Traditionally, donning the dress identified us as female, certainly in the years between 1840 (the beginning of the suffrage movement) and 1920. When men gazed upon us wearing dresses - on the streets, in places of worship, at home, etc. they had a certain notion of who we were i.e. members of the weaker sex.
I want to take back the dress, in the same way that feminists in the 1970’s took back the night. I want to reclaim it. My dresses have become symbols for all that I love about identifying as female. They are elegant, bold, funny, sexy, wild and creative!
With these dresses, I celebrate the power and possibilities of the franchise. Voting is the first step towards self-determination, creating a world in which women can do and be and wear whatever we want!
Marky Kauffmann has been working as a fine art photographer, educator, and curator for more than thirty years. She is the recipient of numerous awards, including a 2017 Massachusetts Cultural Council Artist’s Fellowship in Photography. Recently, she won First Place in Soho Photo Gallery’s National Alternative Processes Competition, and was a finalist in the 7th Edition Julia Margaret Cameron Worldwide Gala Awards in three categories, including portraiture, landscape, and fine art photography.
Kauffmann has been a freelance curator for many years.

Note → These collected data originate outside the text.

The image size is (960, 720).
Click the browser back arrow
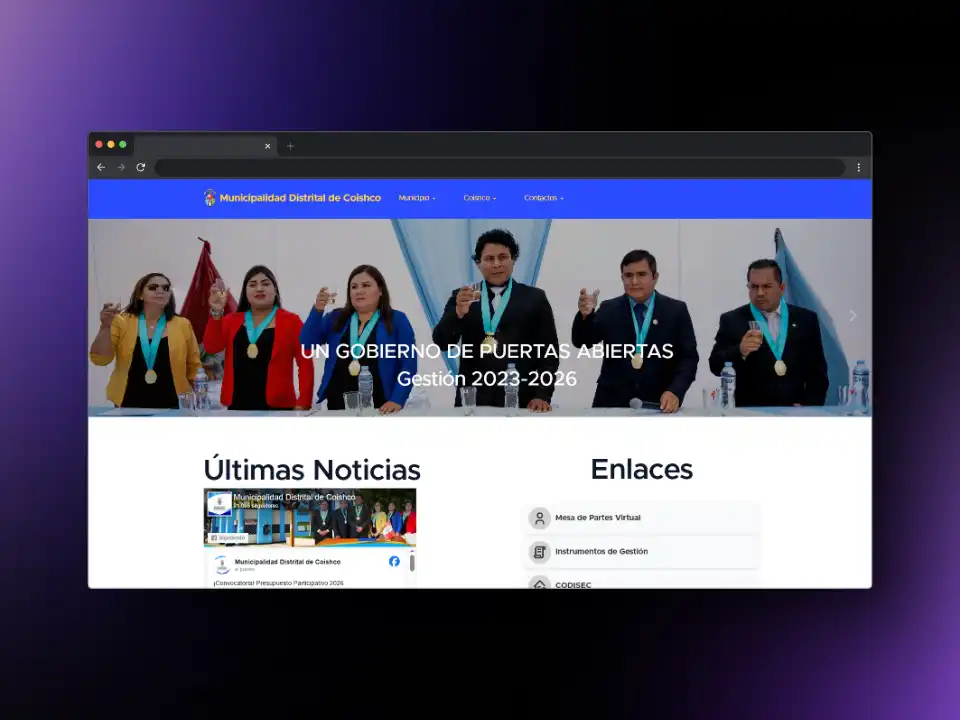coord(101,167)
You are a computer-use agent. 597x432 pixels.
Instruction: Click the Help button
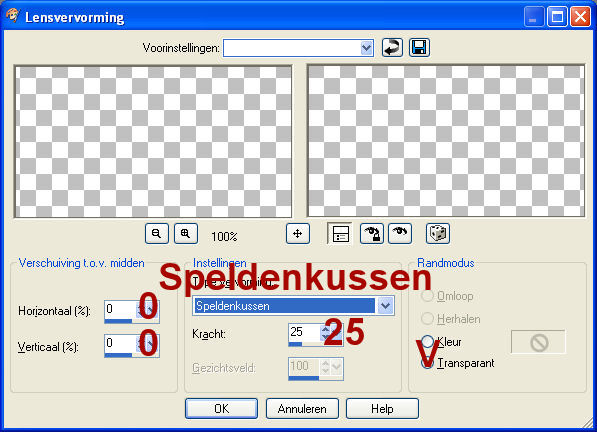(x=382, y=409)
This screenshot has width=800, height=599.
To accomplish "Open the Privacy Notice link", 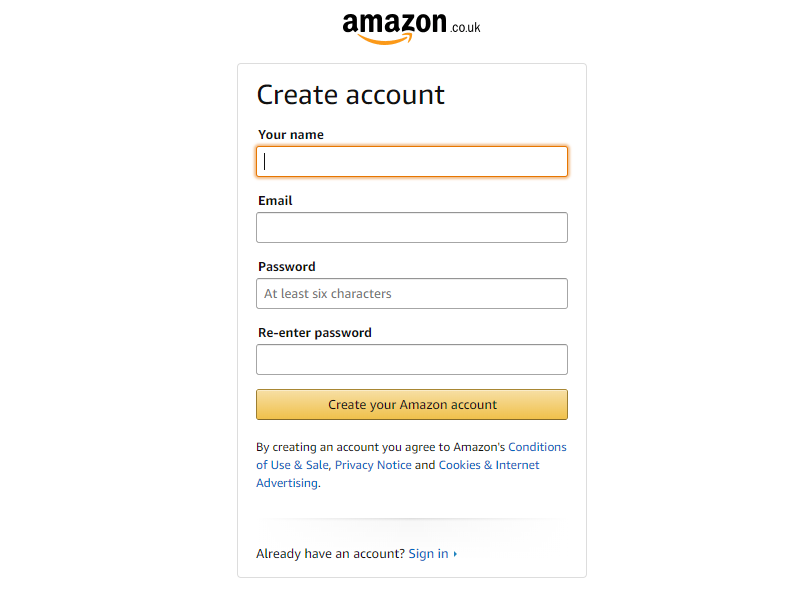I will (x=373, y=465).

Her first curatorial endeavor, Beyond Mothers and Children: New Feminist Photographers, featured the images of six women photographers working on issues surrounding the lives of women and girls. In 2015, she helped curate Veiled Rebellion, an exhibit featuring the work of Pulitzer Prize winning photographer, Lynsey Addario, at Milton Academy’s Nesto Gallery. Kauffmann’s exhibit, Outspoken: Seven Women Photographers has traveled extensively throughout New England.
Kauffmann is a passionate educator who has taught photography at numerous secondary schools in the Boston area. She also spent twenty years teaching adults in the New England School of Photography’s Workshop Program.
Kauffmann is in love with photography. She utilizes darkroom techniques, alternative processes, and digital technologies to create her unique images.